_Required action_
Reproduce all of the material below, replacing every occurrence of "screenshot" with "capture" and leaving everything else unchanged.

_Exercise input_
╭──

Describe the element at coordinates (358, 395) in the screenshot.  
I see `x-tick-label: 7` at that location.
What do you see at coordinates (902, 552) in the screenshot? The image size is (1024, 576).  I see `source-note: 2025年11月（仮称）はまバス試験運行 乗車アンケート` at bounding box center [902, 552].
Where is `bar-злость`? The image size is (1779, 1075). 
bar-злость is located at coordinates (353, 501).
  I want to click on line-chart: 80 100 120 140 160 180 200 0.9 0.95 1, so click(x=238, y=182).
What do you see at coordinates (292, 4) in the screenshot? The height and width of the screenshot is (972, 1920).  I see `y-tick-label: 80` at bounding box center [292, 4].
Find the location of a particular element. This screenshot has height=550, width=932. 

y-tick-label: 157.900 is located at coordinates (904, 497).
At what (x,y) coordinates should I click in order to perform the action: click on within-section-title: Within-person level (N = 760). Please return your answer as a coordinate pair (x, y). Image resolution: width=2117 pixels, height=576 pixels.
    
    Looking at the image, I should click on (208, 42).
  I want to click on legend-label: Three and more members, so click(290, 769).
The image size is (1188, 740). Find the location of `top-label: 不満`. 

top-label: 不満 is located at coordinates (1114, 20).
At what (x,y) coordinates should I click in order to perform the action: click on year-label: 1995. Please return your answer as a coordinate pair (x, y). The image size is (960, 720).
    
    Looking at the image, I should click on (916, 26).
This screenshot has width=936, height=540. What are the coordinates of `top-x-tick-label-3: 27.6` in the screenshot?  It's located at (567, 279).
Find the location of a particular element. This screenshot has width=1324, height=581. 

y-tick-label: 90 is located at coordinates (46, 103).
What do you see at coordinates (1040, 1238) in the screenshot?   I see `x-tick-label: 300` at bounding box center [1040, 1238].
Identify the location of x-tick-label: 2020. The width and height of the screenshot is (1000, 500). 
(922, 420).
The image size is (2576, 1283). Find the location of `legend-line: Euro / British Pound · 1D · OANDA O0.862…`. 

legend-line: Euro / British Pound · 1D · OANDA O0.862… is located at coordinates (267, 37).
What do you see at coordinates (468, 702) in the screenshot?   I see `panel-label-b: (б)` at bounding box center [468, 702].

╰──

_Written solution_
Describe the element at coordinates (358, 395) in the capture.  
I see `x-tick-label: 7` at that location.
What do you see at coordinates (902, 552) in the capture? The image size is (1024, 576).  I see `source-note: 2025年11月（仮称）はまバス試験運行 乗車アンケート` at bounding box center [902, 552].
Where is `bar-злость`? The image size is (1779, 1075). 
bar-злость is located at coordinates (353, 501).
  I want to click on line-chart: 80 100 120 140 160 180 200 0.9 0.95 1, so click(x=238, y=182).
What do you see at coordinates (292, 4) in the capture? The height and width of the capture is (972, 1920).  I see `y-tick-label: 80` at bounding box center [292, 4].
Find the location of a particular element. This capture has height=550, width=932. 

y-tick-label: 157.900 is located at coordinates (904, 497).
At what (x,y) coordinates should I click in order to perform the action: click on within-section-title: Within-person level (N = 760). Please return your answer as a coordinate pair (x, y). Image resolution: width=2117 pixels, height=576 pixels.
    
    Looking at the image, I should click on (208, 42).
  I want to click on legend-label: Three and more members, so click(290, 769).
The image size is (1188, 740). Find the location of `top-label: 不満`. 

top-label: 不満 is located at coordinates (1114, 20).
At what (x,y) coordinates should I click in order to perform the action: click on year-label: 1995. Please return your answer as a coordinate pair (x, y). The image size is (960, 720).
    
    Looking at the image, I should click on (916, 26).
This capture has width=936, height=540. What are the coordinates of `top-x-tick-label-3: 27.6` in the capture?  It's located at (567, 279).
Find the location of a particular element. This capture has width=1324, height=581. 

y-tick-label: 90 is located at coordinates (46, 103).
What do you see at coordinates (1040, 1238) in the capture?   I see `x-tick-label: 300` at bounding box center [1040, 1238].
Identify the location of x-tick-label: 2020. The width and height of the capture is (1000, 500). 
(922, 420).
The image size is (2576, 1283). Find the location of `legend-line: Euro / British Pound · 1D · OANDA O0.862…`. 

legend-line: Euro / British Pound · 1D · OANDA O0.862… is located at coordinates (267, 37).
What do you see at coordinates (468, 702) in the capture?   I see `panel-label-b: (б)` at bounding box center [468, 702].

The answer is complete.